ISO/DIS 9001:2015, Clause 0.5

Clause 0.5 of the Introduction section of the draft ISO 9001:2015 standard states that risk is the “effect of uncertainty on an expected result”, and that the concept of risk-based thinking has always been implicit in ISO 9001.

As background information, an “effect” is a deviation from the expected, and can be positive or negative. The term “uncertainty” is the state, even partial, of a deficiency of information related to the understanding or knowledge of an event, its consequence, or likelihood.

Risk is often expressed in terms of a combination of the consequences of an event, including changes in circumstances and the associated likelihood of occurrence.  The term “risk” is sometimes used when there is only the possibility of negative consequences.

The draft ISO 9001:2015 standard makes risk-based thinking more explicit and incorporates it into the requirements for the establishment, implementation, maintenance, and continual improvement of the quality management system.

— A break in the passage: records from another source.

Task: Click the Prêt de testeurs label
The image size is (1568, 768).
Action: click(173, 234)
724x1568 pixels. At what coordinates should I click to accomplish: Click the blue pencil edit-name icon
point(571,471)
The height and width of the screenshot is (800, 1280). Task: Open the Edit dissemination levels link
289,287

Organizations can choose to develop a more extensive risk-based approach than is required, and the ISO 31000 standard is mentioned as providing guidelines on formal risk management which can be appropriate in certain organizational contexts.

All processes of a system do not represent the same level of risk in terms of the organization’s ability to meet its objectives. The consequences of process, product, service, or system nonconformities are not the same for all organizations. For some organizations, the consequences of delivering nonconforming products and services can result in minor inconvenience to the customer; for others, the consequences can be far-reaching and even fatal.

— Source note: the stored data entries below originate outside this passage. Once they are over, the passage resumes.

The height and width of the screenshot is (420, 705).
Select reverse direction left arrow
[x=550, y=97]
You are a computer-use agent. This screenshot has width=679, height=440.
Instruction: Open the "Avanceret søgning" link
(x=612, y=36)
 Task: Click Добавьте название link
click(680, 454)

Using “risk-based thinking” means to consider risk when defining the rigor and degree of formality needed to plan and control the quality management system, as well as, its component processes and activities.

ISO 9001:2008 in its requirement clauses 4 through 8, does not mention the term “risk”, although it does refer to “preventive action”, which by identifying potential nonconformities is a type of risk analysis. However, the draft ISO 9001:2015 standard in its requirement clauses 4 through 10, mentions the term “risk” 14 times. The main requirements related to risk are stated in clause 6.1 of the draft standard.